Marketing and business development costs decreased by 6% from EUR0.23 million in Q1 2008 to EUR0.21 million in Q1 2009, and general and administrative costs of EUR0.84 million decreased approximately 9% compared to EUR0.92 million in Q1 2008. Other expenses decreased considerably from EUR0.30 million in Q1 2008 to EUR0.05 million in Q1 2009 mainly due to foreign exchange rate effects.

In Q1 2009, EBIT was EUR–2.31 million, almost 22% better than the Q1 2008 EBIT of EUR–2.95 million. The improvement was foremost due to significant growth in revenue generated and continued fiscal discipline.

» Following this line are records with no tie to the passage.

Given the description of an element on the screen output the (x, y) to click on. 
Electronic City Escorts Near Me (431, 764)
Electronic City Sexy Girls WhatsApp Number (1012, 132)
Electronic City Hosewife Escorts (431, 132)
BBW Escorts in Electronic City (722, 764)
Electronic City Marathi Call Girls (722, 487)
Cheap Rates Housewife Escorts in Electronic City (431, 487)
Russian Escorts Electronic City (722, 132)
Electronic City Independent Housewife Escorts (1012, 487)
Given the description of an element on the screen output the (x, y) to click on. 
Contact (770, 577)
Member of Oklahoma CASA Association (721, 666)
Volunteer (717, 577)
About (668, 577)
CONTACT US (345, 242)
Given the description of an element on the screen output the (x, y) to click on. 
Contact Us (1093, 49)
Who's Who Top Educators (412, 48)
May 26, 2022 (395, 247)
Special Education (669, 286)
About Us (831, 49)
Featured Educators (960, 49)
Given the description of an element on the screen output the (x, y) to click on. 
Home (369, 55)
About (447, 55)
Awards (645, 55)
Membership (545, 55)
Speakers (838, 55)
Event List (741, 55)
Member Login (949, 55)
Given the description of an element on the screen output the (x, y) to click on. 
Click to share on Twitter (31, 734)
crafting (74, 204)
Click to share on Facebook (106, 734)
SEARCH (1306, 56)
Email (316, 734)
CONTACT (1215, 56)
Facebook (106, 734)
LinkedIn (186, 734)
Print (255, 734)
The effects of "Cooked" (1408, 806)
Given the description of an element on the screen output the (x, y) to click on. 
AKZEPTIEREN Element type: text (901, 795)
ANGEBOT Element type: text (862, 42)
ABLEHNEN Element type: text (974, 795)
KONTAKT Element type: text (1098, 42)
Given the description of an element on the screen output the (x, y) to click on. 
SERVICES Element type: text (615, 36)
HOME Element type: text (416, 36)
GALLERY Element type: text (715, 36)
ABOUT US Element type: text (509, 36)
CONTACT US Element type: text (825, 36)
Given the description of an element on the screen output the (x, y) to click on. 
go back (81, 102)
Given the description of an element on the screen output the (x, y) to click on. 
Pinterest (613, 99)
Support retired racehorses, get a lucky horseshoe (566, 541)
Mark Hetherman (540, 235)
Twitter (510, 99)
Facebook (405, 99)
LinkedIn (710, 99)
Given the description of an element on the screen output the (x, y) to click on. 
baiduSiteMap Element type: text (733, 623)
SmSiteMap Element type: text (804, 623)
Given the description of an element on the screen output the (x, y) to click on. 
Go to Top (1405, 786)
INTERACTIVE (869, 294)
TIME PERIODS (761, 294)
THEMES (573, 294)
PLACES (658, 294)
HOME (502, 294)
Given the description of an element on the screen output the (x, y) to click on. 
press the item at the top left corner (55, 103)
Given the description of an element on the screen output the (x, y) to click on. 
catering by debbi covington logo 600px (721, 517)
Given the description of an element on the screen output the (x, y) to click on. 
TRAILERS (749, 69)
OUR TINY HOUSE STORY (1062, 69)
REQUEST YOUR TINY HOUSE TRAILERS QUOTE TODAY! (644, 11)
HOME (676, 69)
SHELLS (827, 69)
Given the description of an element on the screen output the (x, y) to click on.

Epigenomics’ balance sheet total increased from EUR20.28 million as of December 31, 2008, to a total of EUR23.13 million as of March 31, 2009. This increase was in part due to a successful capital increase, which strengthened Epigenomics’ cash flow and financial position in addition to a decrease in net cash consumption from operations. In February 2009, the company successfully placed 2,671,088 new shares in a direct private placement with two European institutional investors, namely a 100% subsidiary of Swiss BB Medtech AG, and UK-based Abingworth LLP. The issue price was EUR1.94 per share, which was a 5% premium to the five-day trading volume-weighted average trading price preceding the announcement of the capital increase. Epigenomics intends to use the proceeds from this transaction to finalize the product development and commercialization of its most advanced product, a blood-based molecular diagnostic test for the early detection of colorectal cancer. Remaining proceeds will be used for clinical research and product development in the company’s programs in lung cancer and prostate cancer.

In sum, the financial position has improved substantially with liquid assets amounting to EUR14.98 million as of March 31, 2009, compared to EUR12.10 million as of December 31, 2008. Total net cash flow in Q1 2009 was positive at EUR3.36 million, due to the gross proceeds of EUR5.18 million resulting from the capital increase. Cash outflow from operating activities in Q1 2009 was EUR2.27 million.


Epigenomics’ primary focus for the remainder of 2009 will remain on driving its colorectal cancer blood test based on mSEPT9 through the final stages of product development and clinical validation with an operational focus on completing the PRESEPT Study and delivering results from that trial.

The company will continue to support Abbott Molecular in the final phases of their product development and expects them to launch a CE-marked IVD blood test kit for colorectal cancer (CRC) based on mSEPT9 in Europe by the end of 2009. Further the company expects to introduce mSEPT9 testing in an increasing number of diagnostic laboratories in the US and Europe by enabling them through licenses and research products, respectively.

Marketing and business development efforts in 2009 and 2010 will focus on entering into additional non-exclusive licensing agreements for mSEPT9 similar to our recently signed agreement with Sysmex Corporation. In order to maximize the value of additional mSEPT9 license agreements, the company believes future licensing opportunities should be anticipated around, or after the results from the PRESEPT Study have been released as well as the expected Abbott product launch in Europe.

The company’s on-going research and development pipeline programs will continue to be focused on colorectal, lung, and prostate cancer.

As previously announced, Epigenomics’ expects revenue guidance of at least EUR3 million in FY 2009. This moderately increased revenue is expected to come from diagnostic milestones including Abbott’s CE-marked mSEPT9 kit launch, traction from the company’s RUO mSEPT9, mPITX2 and mGSTP1 kit sales, and revenues from new partnerships such as the Philips and Sysmex collaborations. Despite of the bulk of the PRESEPT expenses impacting 2009 operating expenses, the company expects EBIT and net loss for 2009 to be improving compared to 2008 actuals. Cash burn for fiscal 2009 should be at a very similar level compared to 2008 i.e. remain below EUR10 million.